The fences aren’t the same distance away, and they’re not the same height. The ballparks don’t face the same way, they don’t have the same hitters’ background, and the wind doesn’t blow at the same speed in the same direction. They don’t come to the plate an equal number of times in the same game situations, and the batters in front of and behind them aren’t the same. In past eras, walks counted as hits, or just as at-bats, and a ball that landed on the field and bounced over the outfield wall was a home run. And, of course, over time, training techniques, changes in the construction of bats and balls, as well as protective padding and the desegregation of the game has changed the conditions of the competition as well.

Simply put, baseball records are surrounded with so much noise already that segregating or deleting them because of the inclusion of one additional variable is ridiculous.

However, there are other justifications for changing the record books. Some say that a player who used steroids to gain a competitive advantage is cheating. That is quite probably true. Although using a substance to enhance one’s performance is not in and of itself wrong, using a substance that could potentially be harmful to the user is, not because of the potential negative effects on the user, but the pressure that it places on other players to use the substances in order to keep up, and the potential negative effects it has on them. If a player has used such a substance, they should be considered a cheater, and their records should perhaps be distinguished from the rest, because they came by them unfairly.

But until the current Collective Bargaining Agreement was negotiated, steroids were not banned by baseball. It’s fair to classify the use of non-banned, but illegal substances as cheating, but substances such as THG and Androstenedione were not illegal until recently–Andro could even be bought over the counter–and Human Growth Hormone is still legal.

You can condemn the motivations of a player who used a performance-enhancing substance that was neither illegal nor banned at the time of use, but you cannot punish them, because they committed no crime. Unless it’s proven that the players in question used substances that were illegal or banned at the time they were used, the records remain legitimate.

The record books in baseball are not unchangeable, and if there’s good reason to change a record, it should be changed. In 1876, walks were counted as at-bats, and in 1887, they were counted as hits. Some record books have retained the original records, but other have changed walks to being non-hits and non-at-bats.
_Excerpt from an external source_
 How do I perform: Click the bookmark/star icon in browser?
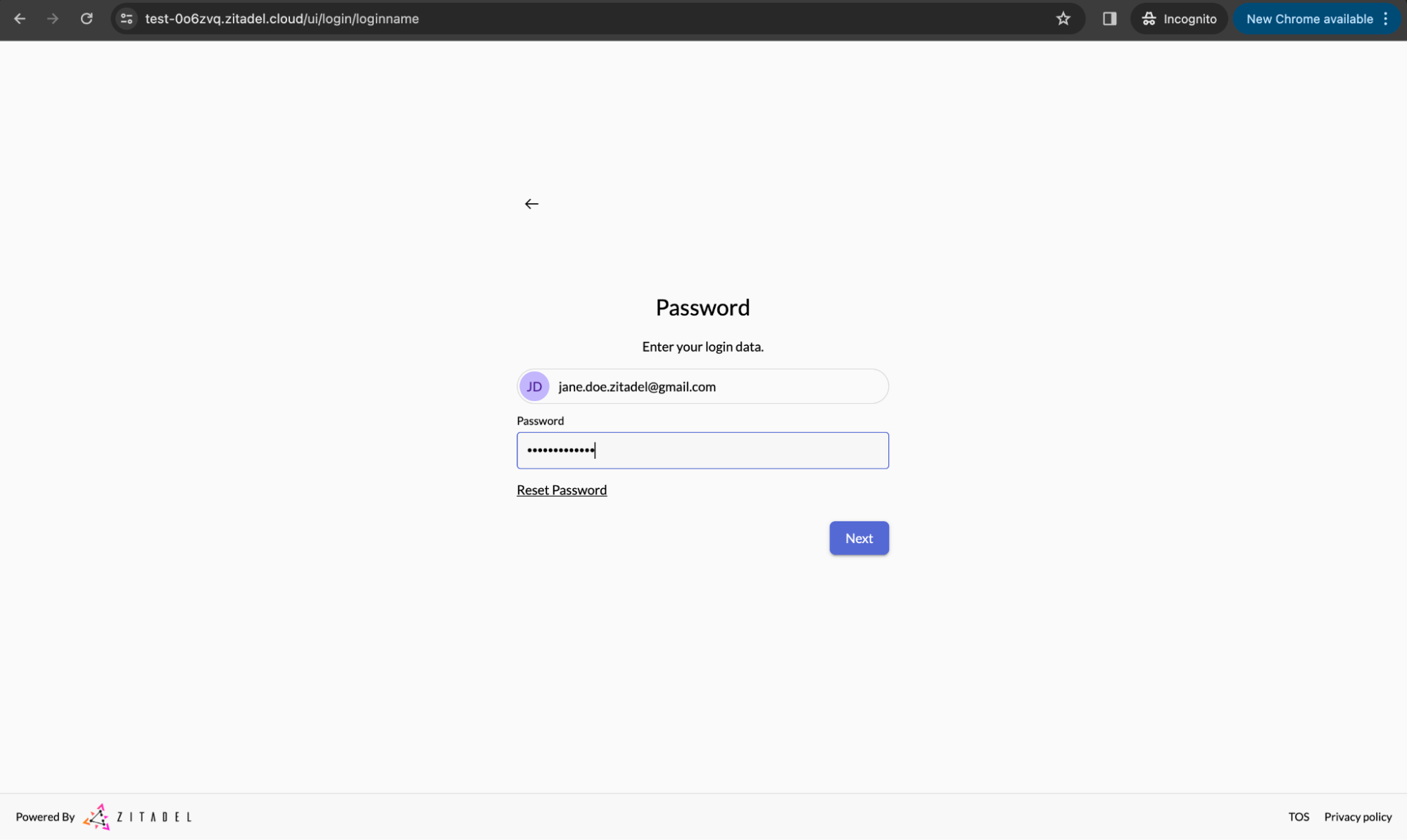tap(1063, 18)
But these changes were made not because of some circumstances in the competition, but because the definition of what a hit or an at-bat is different now than it was in those seasons, and there is a desire for the record books to reflect the same measurements.

Ultimately, the record book is about what, not why. Barry Bonds may have used performance-enhancing drugs, allowing him to hit home runs that he never could have hit. But he still hit the ball over the fence, and touched all the bases in order. Sure, the record would be tainted, but every record already is to some degree.

It’s far more important for Baseball and the MLBPA to take proper and fair action to try and prevent players from using these substances in the future. But they’ll never get performance-enhancers completely out of the game, and they’ll always have an impact on the record books. Still, the records are just numbers, but the players are people. Protecting the record books is not really that important, protecting the people is.